Feodor Chaliapin had this painting called “Izbas. The North” by Nikolay Clodt in his collection at home in Moscow. In 2000, at the bequest of his daughter Irina Chaliapina-Baksheyeva, the painting was transferred to the Chaliapin collection of the museum.
Feodor Ivanovich Chaliapin met the painter Nikolay Clodt while working at Savva Mamontov’s Moscow Private Opera. An adventurer, a patron of the arts, a “collector of Russian talents” and a railroad owner, Mamontov financed an expedition of Russian artists to the Far North in the late 19th century.
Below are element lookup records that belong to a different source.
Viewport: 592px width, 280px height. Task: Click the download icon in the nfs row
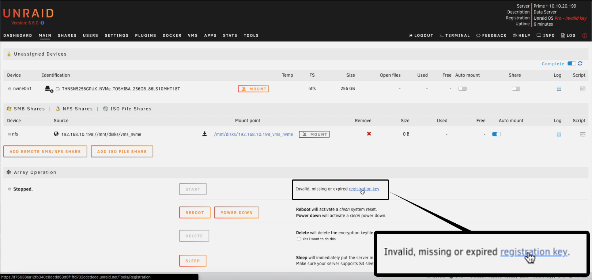(204, 134)
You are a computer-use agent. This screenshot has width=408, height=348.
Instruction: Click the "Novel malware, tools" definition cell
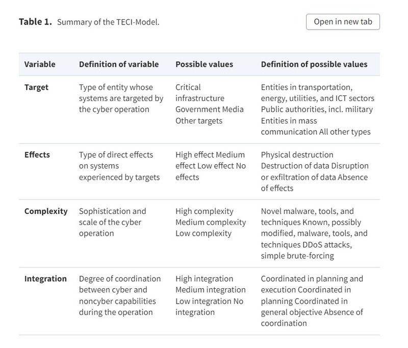307,211
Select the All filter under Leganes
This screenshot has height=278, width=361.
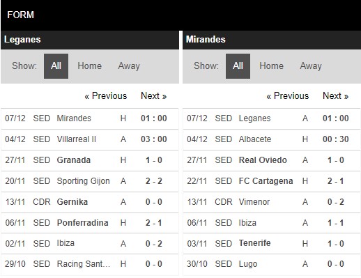56,66
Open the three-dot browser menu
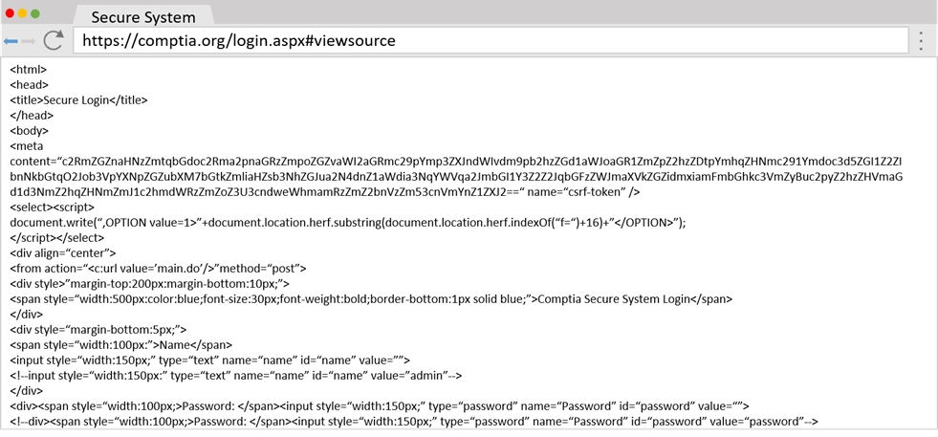938x437 pixels. point(921,40)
His goal was to lay new branch lines of the main railroad and, before that, he wanted Russian society to know more about those secluded lands.
The painter Konstantin Korovin took part in the first expedition to the Arkhangelsk region and was so impressed by the northern landscapes, the grandeur of nature and the extraordinary colors that he would repeatedly go back. Once he was accompanied by Nikolay Clodt. The landscape with rustic northern huts was one of the latter’s impressions of that trip.
Nikolay Clodt was a landscape artist, a scenic painter and a stage designer. He came from a family of hereditary architects, painters and sculptors — Barons Clodt von Jürgensburg. His grandfather was Pyotr Karlovich Clodt, the sculptor who created one of the main symbols of Saint Petersburg — the group of equestrian statues on the Anichkov Bridge.
Nikolay Clodt graduated from the Moscow School of Painting, Sculpture and Architecture with honors and worked as a teacher at the School of Fine Arts organized by the painter and architect Anatoly Gunst. Clodt repeatedly participated in exhibitions of the Moscow Society of Art Lovers, the Society for Travelling Art Exhibitions, and the Union of Russian Artists. He also attended many important art events held in Saint Petersburg and Moscow.
Being a stage painter, Nikolay Clodt collaborated with the leading theaters of Moscow and Saint Petersburg. Based on Konstantin Korovin’s sketches, he created the scenery for the ballet “The Little Humpbacked Horse”; he also collaborated with Alexander Golovin and designed the production of “The Death of the Gods” for the Mariinsky Theater, following Alexandre Benois’ sketches. In 1914, together with a group of other artists, Clodt worked on the scenery for the ballet “The Sleeping Beauty” in Saint Petersburg.